Moon, it's certainly possible, but perhaps not entirely trivial. It's very similar to the challenge that I had in my CMS when doing a promote/demote function for articles. In that case, if a user chose to demote an item, say from #4 to #5, the first step was to get the value and do the change via Ajax. Part two was to determine the id of the value below, and promote it up, again via Ajax. The trick was to determine the two on the fly via Ajax to minimize the hits on the database.
Now, in your case there's an extra step, which is that an element theoretically could jump several places up or down, where in my case it was always only up one/down one. So, I think the trick would be to give the system awareness of the current pattern of results, and upon change provide it with the new set to do comparisons. During this comparison process is where the fading, blinking, etc would occur.

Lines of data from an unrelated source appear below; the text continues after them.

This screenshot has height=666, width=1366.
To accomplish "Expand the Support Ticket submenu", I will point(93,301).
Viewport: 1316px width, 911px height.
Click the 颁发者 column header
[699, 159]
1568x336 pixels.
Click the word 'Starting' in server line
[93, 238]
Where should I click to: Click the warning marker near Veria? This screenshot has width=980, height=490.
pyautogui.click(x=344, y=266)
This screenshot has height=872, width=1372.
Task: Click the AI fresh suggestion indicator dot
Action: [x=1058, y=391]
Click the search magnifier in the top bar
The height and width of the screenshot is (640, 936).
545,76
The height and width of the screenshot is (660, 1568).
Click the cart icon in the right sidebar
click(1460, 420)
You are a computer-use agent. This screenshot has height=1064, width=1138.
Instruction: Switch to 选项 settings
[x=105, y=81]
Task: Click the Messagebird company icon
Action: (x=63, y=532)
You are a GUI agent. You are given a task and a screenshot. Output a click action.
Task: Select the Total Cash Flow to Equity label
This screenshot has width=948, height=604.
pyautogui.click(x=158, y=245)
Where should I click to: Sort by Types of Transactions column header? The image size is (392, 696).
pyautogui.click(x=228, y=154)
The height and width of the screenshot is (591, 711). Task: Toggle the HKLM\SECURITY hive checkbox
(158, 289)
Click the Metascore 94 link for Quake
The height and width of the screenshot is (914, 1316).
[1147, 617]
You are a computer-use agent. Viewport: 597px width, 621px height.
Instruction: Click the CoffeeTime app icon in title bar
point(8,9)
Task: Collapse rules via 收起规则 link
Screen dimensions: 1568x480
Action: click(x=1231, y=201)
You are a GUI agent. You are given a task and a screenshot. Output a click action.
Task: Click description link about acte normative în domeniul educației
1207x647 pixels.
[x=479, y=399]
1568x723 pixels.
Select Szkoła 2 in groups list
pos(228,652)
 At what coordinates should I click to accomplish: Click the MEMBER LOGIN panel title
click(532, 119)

So, from a practical standpoint, I'd start with a query that returned an array. On update, you could return a similar array with updated data. Using array functions, you could compare position from the first set of data, descending from items 1-X (in a foreach loop) If the item has dropped, you fade it out and into the appropriate div. If the item moves up, you'd assign it to the higher div. A good visual might be to first go from a background color to dark (or gray) and then do a slow fade out for effect. Since only one item at a time can be in a div, the new item would essentially "bump" the next item, so it would be important to insure that each item is re-assigned so it doesn't just disappear.
I'd be worried about doing this every few seconds...that's a lot of DB hits and the Javascript would be pushing the client's browser pretty hard. Maybe every 10-15 seconds would be more appropriate.